=== The records ===
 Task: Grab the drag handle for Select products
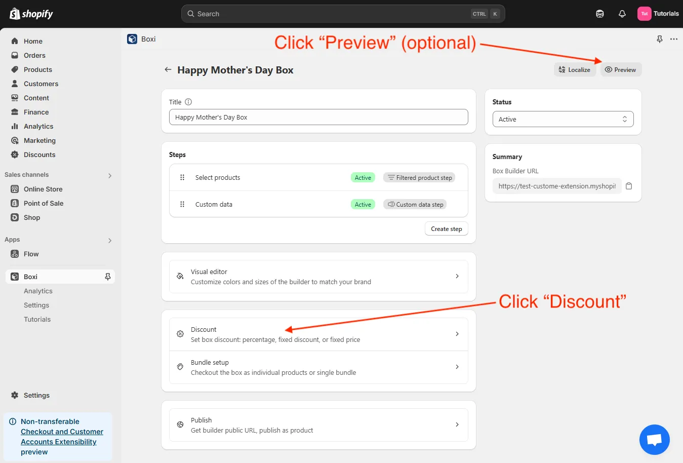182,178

---

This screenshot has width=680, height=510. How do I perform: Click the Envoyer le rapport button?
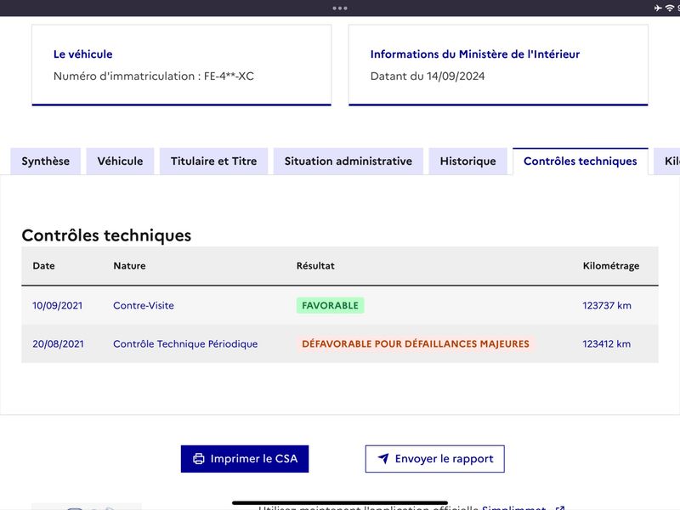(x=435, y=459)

...

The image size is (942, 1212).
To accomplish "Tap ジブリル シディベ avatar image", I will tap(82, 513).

=== What you are asked to do ===
Using the material, find how many lines hold the word "image". Give the number by itself.

=== Answer for this exercise ===
2